EXTRAIT DU DOCUMENT:

1-5 Des chrétiens partagés sur la question des liens économiques et diplomatiques entre la France et l’Afrique du Sud

Les articles étudiés reflètent ainsi une diversité de positions en ce qui concerne les questions d’ordre économique et diplomatique. D’une manière générale, il est intéressant de noter que les réformés s’exprimèrent plus souvent sur la question que les catholiques. D’une manière générale, les chrétiens mobilisés ne parvirent pas à l’unanimité sur la question. Si le plus souvent l’adoption de sanctions économiques fut comprise et soutenue, nombreux furent les observateurs qui soulignèrent les faits suivants : soit les sanctions ne suffisent pas, soit elles sont inefficaces, cette dernière opinion étant la plus fréquemment exprimée. On peut aussi penser que la réception faite à l’idée du boycott témoigne du peu d’affinité avec cette forme d’action dans la culture catholique, au contraire de la culture protestante lié au monde anglo-saxon.

Si certains observateurs chrétiens isolent la question économique, d’autres l’abordent sous un angle plus symbolique et plus global, les considérant comme la manifestation d’un soutien direct de la France au régime d’apartheid. Enfin, d’autres observateurs comme Anne-Marie Goguel ou Jacques Poujol abordent la question sous un angle plus chrétien et « spirituel », mettant en évidence qu’au delà des sanctions, c’est le maintien du dialogue qu’il faut privilégier, dans un esprit de « communion ».

Les réformés, dans leurs organes de presse, traitent donc des questions économiques et diplomatiques sans véritablement de gêne ni de frilosité. La considération et le traitement d’une telle question ne semblent donc pas relever d’un « tabou » idéologique.

DONNÉES FOURNIES:

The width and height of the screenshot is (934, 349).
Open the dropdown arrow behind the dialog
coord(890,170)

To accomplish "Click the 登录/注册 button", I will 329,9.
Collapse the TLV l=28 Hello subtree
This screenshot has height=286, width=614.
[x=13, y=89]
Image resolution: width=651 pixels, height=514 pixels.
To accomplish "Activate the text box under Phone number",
---
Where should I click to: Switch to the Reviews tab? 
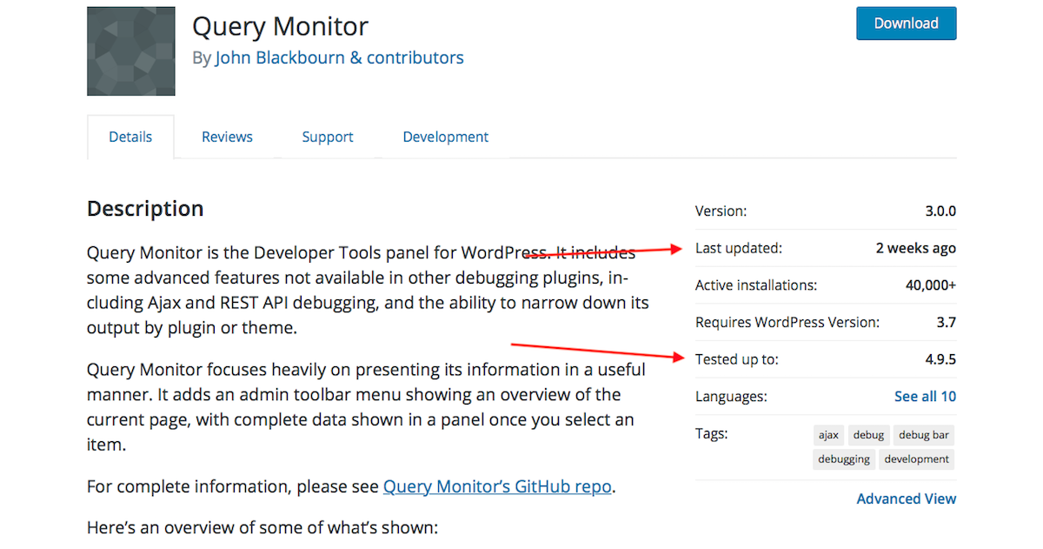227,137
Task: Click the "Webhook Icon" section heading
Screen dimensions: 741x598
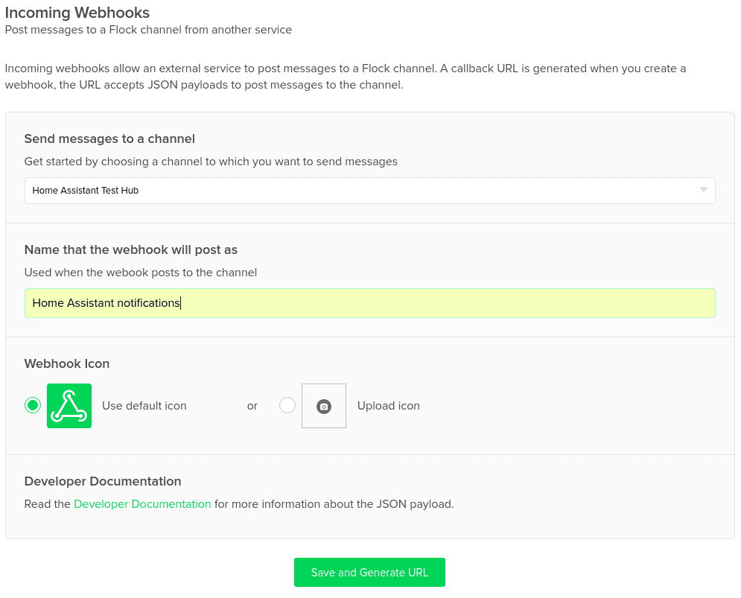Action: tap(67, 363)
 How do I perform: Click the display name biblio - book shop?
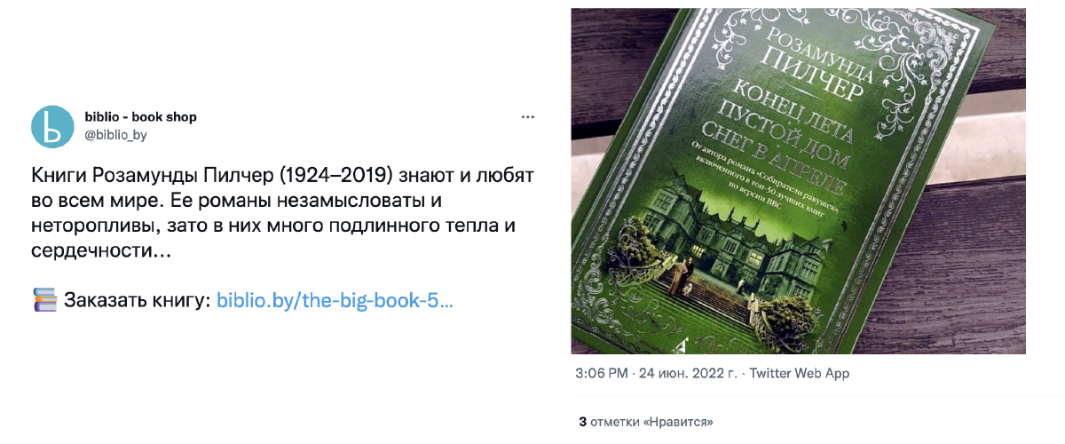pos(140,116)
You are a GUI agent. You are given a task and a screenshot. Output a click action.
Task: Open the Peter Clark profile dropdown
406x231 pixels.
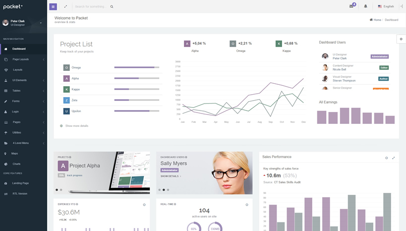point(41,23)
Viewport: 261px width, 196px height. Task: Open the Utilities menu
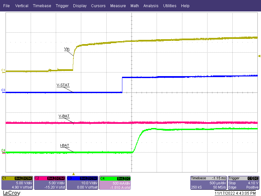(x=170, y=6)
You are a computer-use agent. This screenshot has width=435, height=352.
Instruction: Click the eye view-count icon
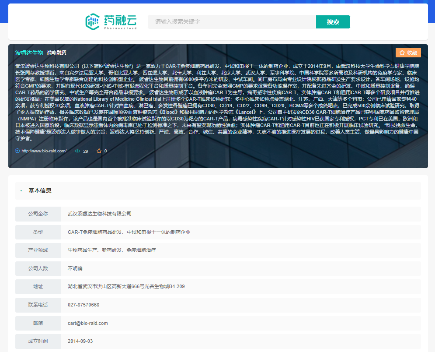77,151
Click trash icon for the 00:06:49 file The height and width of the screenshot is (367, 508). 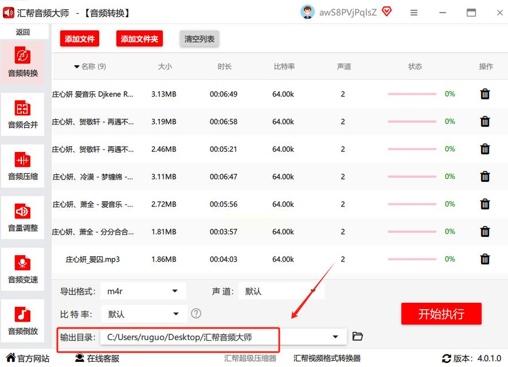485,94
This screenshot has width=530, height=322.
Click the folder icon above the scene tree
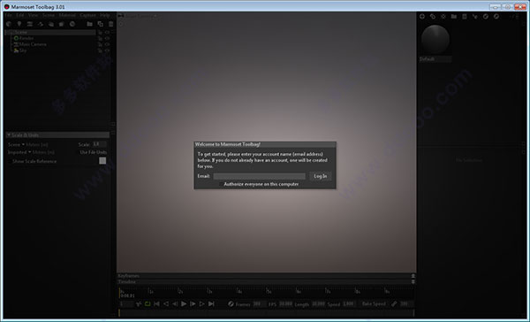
---
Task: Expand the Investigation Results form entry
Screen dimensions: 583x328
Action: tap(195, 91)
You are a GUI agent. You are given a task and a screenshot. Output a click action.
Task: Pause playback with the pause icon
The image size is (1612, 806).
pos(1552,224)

ÉNONCÉ DU PROBLÈME 1: Relevez tous les mots que l'extrait sur les chrétiens et les liens entre la France et l'Afrique du Sud met entre guillemets.
ÉNONCÉ DU PROBLÈME 2: Dans l'extrait sur les chrétiens et les liens entre la France et l'Afrique du Sud, recopiez le passage qui commence par les mots contenant « Les articles étudiés » et s'achève sur « au monde anglo-saxon. ».
Répondez en vous fondant uniquement sur l'extrait.

SOLUTION PROPOSÉE 1:
spirituel
communion
tabou

SOLUTION PROPOSÉE 2:
Les articles étudiés reflètent ainsi une diversité de positions en ce qui concerne les questions d’ordre économique et diplomatique. D’une manière générale, il est intéressant de noter que les réformés s’exprimèrent plus souvent sur la question que les catholiques. D’une manière générale, les chrétiens mobilisés ne parvirent pas à l’unanimité sur la question. Si le plus souvent l’adoption de sanctions économiques fut comprise et soutenue, nombreux furent les observateurs qui soulignèrent les faits suivants : soit les sanctions ne suffisent pas, soit elles sont inefficaces, cette dernière opinion étant la plus fréquemment exprimée. On peut aussi penser que la réception faite à l’idée du boycott témoigne du peu d’affinité avec cette forme d’action dans la culture catholique, au contraire de la culture protestante lié au monde anglo-saxon.